> [TASK DIRECTIONS]
Give again, word for word, every line below from the one that has "[YouTube social link] (91, 1612)" through the one that has "Regional Events (1229, 170)", both included, and no others.

> [DATA FOR THIS EXERCISE]
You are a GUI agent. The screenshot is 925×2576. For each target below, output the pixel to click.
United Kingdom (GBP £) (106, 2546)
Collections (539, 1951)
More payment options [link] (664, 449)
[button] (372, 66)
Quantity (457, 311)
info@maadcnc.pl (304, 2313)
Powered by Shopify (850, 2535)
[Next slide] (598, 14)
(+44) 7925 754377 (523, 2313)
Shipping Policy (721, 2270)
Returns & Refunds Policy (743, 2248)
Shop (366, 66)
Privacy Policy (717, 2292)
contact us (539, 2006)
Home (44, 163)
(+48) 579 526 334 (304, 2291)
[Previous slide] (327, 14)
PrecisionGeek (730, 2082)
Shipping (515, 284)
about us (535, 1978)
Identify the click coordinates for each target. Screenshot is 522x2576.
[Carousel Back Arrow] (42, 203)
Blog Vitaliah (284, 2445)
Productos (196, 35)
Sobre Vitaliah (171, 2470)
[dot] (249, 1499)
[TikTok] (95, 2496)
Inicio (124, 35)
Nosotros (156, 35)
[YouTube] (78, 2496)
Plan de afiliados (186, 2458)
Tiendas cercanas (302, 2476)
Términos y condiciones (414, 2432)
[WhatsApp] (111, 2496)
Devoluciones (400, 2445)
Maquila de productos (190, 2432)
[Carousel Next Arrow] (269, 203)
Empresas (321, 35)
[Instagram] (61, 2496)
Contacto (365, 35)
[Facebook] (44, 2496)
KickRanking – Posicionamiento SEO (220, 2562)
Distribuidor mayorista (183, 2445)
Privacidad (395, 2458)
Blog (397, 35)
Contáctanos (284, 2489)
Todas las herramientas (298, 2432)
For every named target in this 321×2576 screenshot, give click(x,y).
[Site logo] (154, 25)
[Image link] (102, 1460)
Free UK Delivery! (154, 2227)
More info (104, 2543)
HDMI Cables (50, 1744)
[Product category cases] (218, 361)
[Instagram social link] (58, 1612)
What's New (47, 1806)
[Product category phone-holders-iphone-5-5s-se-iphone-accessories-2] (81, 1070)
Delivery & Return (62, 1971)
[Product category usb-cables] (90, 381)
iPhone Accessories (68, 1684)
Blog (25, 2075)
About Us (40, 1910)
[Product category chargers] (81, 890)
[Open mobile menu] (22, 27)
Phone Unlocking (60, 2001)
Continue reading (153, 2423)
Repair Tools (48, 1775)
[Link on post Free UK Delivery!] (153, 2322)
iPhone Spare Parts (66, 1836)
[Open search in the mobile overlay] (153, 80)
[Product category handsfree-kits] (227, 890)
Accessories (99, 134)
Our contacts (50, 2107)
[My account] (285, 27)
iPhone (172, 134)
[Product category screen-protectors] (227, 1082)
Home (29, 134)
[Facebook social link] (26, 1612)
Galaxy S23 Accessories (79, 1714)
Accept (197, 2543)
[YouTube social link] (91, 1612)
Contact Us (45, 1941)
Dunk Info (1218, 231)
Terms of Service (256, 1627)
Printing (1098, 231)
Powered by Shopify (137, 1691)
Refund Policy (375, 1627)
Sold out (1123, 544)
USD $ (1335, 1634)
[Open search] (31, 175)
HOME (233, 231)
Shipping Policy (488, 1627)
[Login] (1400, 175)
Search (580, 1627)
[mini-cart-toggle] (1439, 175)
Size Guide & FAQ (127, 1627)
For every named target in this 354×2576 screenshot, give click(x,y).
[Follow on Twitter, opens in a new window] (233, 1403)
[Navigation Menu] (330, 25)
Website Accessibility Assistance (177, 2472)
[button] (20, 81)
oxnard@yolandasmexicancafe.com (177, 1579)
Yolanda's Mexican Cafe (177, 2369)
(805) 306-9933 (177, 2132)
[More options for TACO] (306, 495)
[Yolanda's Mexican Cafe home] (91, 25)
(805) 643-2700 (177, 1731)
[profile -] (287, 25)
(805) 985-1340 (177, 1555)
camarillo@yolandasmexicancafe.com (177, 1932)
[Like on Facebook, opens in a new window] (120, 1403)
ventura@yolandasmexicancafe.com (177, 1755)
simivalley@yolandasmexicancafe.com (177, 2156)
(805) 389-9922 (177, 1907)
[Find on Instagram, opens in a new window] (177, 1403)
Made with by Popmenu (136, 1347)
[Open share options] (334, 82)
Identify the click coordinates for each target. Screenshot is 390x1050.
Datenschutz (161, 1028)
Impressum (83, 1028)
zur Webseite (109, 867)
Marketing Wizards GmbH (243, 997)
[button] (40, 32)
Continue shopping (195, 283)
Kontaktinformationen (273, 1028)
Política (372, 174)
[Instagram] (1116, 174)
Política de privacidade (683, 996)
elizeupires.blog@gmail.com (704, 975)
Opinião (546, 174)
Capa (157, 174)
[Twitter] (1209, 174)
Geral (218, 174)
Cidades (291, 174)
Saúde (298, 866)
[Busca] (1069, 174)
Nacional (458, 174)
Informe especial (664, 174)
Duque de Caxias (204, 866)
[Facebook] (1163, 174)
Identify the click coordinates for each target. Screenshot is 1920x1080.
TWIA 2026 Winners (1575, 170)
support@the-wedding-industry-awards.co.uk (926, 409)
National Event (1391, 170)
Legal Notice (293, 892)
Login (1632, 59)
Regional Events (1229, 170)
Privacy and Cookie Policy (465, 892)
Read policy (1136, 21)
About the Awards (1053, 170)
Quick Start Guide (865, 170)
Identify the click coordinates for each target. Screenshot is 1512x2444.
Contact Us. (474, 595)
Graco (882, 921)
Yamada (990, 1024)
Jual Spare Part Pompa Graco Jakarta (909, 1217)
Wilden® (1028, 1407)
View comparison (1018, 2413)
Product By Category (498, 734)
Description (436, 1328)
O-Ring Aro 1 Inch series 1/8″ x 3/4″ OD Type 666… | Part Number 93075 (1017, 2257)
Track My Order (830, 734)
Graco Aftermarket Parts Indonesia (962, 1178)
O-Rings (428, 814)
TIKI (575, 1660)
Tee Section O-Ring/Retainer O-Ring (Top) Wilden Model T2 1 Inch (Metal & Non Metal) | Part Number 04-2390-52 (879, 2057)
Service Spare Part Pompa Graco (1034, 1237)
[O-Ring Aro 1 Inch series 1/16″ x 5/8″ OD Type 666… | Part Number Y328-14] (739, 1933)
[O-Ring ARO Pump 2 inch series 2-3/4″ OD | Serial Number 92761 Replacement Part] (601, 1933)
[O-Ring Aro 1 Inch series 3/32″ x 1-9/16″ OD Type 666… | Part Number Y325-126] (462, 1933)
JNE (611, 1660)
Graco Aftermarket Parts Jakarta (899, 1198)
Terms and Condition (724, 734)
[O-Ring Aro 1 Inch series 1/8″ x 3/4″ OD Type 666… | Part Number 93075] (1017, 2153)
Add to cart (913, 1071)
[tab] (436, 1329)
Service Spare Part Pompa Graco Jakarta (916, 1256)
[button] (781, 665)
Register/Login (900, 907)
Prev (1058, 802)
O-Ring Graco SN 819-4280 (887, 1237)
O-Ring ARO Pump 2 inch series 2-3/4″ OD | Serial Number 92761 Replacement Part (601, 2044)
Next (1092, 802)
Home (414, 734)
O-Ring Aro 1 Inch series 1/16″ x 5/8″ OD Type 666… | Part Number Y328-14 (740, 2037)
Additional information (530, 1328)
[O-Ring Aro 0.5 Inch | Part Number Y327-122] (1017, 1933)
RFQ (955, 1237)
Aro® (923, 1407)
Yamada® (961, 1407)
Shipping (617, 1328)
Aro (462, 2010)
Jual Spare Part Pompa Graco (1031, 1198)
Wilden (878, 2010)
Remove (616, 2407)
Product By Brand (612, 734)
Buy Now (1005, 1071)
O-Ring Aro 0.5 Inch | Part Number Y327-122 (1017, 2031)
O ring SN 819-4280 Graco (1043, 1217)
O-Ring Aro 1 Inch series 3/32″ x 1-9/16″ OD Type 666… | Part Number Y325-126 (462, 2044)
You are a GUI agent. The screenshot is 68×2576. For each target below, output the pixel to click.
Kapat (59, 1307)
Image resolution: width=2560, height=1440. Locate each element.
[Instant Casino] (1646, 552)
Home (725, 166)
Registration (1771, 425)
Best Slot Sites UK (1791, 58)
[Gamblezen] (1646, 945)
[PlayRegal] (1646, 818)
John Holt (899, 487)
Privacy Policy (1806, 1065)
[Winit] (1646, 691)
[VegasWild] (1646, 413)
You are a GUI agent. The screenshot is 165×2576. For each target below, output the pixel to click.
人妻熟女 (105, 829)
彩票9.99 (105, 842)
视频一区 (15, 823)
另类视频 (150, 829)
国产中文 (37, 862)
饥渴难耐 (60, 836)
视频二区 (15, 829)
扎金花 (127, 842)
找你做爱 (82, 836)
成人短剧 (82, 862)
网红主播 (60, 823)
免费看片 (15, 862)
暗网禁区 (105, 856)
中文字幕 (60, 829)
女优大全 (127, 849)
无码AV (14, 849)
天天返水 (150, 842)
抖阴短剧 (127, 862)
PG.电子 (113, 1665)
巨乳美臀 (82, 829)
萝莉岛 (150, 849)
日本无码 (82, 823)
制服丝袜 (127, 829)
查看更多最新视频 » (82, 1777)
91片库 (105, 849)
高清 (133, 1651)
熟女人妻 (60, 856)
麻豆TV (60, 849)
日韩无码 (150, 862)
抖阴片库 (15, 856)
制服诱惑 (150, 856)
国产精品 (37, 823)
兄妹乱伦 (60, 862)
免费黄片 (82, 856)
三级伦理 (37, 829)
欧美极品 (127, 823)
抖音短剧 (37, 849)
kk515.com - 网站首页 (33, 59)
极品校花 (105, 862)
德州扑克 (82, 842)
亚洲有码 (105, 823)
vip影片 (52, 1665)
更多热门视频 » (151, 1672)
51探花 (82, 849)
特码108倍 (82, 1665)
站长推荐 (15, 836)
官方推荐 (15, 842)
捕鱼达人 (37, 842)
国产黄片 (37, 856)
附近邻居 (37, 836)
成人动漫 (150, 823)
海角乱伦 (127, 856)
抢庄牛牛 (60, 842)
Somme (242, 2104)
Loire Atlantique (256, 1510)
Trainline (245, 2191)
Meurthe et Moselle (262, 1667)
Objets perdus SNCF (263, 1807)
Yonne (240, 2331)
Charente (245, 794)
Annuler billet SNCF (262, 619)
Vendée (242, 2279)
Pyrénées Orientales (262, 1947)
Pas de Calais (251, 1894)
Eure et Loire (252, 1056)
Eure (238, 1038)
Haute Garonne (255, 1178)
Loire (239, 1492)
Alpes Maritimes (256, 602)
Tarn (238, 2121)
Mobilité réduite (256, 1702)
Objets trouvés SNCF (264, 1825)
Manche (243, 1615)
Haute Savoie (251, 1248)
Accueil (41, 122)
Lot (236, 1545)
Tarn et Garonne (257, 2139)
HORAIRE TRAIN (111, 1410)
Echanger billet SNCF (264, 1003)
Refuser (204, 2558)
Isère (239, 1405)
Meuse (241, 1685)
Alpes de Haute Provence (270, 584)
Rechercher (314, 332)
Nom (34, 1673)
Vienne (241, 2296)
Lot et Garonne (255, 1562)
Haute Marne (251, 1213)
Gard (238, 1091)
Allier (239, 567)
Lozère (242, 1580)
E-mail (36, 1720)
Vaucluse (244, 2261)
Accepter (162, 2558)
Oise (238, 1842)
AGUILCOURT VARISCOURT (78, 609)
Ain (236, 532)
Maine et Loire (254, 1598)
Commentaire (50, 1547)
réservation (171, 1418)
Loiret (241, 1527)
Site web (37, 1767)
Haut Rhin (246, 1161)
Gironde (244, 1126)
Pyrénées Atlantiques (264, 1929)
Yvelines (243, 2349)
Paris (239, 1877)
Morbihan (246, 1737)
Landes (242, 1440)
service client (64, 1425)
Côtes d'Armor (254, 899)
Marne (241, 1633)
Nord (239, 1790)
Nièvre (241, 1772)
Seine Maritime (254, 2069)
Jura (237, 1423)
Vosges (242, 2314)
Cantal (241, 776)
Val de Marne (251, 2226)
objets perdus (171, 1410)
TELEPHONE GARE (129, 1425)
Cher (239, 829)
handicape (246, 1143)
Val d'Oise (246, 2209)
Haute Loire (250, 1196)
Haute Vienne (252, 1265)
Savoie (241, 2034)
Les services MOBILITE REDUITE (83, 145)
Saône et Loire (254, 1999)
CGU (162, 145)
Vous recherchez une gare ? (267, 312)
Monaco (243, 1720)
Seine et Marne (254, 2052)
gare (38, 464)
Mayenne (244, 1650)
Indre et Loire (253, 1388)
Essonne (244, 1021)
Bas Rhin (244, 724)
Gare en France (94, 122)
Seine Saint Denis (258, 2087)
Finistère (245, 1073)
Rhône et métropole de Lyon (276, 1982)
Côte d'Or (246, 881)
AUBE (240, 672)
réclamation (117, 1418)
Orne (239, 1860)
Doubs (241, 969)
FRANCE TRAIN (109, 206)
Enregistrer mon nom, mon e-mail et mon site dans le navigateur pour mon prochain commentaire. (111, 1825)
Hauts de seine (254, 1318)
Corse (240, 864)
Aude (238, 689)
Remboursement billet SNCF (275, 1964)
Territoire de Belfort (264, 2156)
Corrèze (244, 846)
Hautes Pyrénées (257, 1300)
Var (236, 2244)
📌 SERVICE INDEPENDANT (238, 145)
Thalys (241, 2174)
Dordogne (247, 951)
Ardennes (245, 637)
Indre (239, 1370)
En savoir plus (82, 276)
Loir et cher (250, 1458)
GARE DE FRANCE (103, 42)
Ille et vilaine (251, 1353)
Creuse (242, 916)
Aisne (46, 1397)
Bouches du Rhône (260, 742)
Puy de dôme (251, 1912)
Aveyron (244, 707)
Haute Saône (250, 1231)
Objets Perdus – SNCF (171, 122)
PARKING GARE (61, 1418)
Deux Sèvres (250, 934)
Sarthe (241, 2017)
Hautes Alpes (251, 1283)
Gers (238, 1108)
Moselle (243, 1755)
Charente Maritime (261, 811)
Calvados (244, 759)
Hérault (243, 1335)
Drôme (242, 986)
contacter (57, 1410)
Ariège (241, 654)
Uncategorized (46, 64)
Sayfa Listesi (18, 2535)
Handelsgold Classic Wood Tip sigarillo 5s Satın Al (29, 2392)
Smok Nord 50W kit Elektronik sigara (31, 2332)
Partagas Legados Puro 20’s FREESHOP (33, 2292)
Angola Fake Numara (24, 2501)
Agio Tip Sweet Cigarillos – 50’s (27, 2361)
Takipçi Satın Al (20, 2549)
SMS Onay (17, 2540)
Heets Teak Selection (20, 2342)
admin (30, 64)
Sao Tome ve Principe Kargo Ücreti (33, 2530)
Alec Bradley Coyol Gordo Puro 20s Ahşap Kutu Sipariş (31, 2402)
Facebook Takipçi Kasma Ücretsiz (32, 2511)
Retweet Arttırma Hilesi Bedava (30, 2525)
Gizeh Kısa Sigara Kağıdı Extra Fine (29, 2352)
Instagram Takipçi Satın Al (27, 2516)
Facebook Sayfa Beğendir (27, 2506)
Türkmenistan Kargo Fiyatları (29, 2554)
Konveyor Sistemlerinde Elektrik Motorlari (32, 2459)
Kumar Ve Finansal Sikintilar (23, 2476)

> [EXPECTED ANSWER]
[YouTube social link] (91, 1612)
Contact Us (45, 1941)
Dunk Info (1218, 231)
Terms of Service (256, 1627)
Printing (1098, 231)
Powered by Shopify (137, 1691)
Refund Policy (375, 1627)
Sold out (1123, 544)
USD $ (1335, 1634)
[Open search] (31, 175)
HOME (233, 231)
Shipping Policy (488, 1627)
[Login] (1400, 175)
Search (580, 1627)
[mini-cart-toggle] (1439, 175)
Size Guide & FAQ (127, 1627)
For every named target in this 354×2576 screenshot, give click(x,y).
[Follow on Twitter, opens in a new window] (233, 1403)
[Navigation Menu] (330, 25)
Website Accessibility Assistance (177, 2472)
[button] (20, 81)
oxnard@yolandasmexicancafe.com (177, 1579)
Yolanda's Mexican Cafe (177, 2369)
(805) 306-9933 (177, 2132)
[More options for TACO] (306, 495)
[Yolanda's Mexican Cafe home] (91, 25)
(805) 643-2700 (177, 1731)
[profile -] (287, 25)
(805) 985-1340 (177, 1555)
camarillo@yolandasmexicancafe.com (177, 1932)
[Like on Facebook, opens in a new window] (120, 1403)
ventura@yolandasmexicancafe.com (177, 1755)
simivalley@yolandasmexicancafe.com (177, 2156)
(805) 389-9922 (177, 1907)
[Find on Instagram, opens in a new window] (177, 1403)
Made with by Popmenu (136, 1347)
[Open share options] (334, 82)
Identify the click coordinates for each target. Screenshot is 390x1050.
Datenschutz (161, 1028)
Impressum (83, 1028)
zur Webseite (109, 867)
Marketing Wizards GmbH (243, 997)
[button] (40, 32)
Continue shopping (195, 283)
Kontaktinformationen (273, 1028)
Política (372, 174)
[Instagram] (1116, 174)
Política de privacidade (683, 996)
elizeupires.blog@gmail.com (704, 975)
Opinião (546, 174)
Capa (157, 174)
[Twitter] (1209, 174)
Geral (218, 174)
Cidades (291, 174)
Saúde (298, 866)
[Busca] (1069, 174)
Nacional (458, 174)
Informe especial (664, 174)
Duque de Caxias (204, 866)
[Facebook] (1163, 174)
Identify the click coordinates for each target. Screenshot is 1920x1080.
TWIA 2026 Winners (1575, 170)
support@the-wedding-industry-awards.co.uk (926, 409)
National Event (1391, 170)
Legal Notice (293, 892)
Login (1632, 59)
Regional Events (1229, 170)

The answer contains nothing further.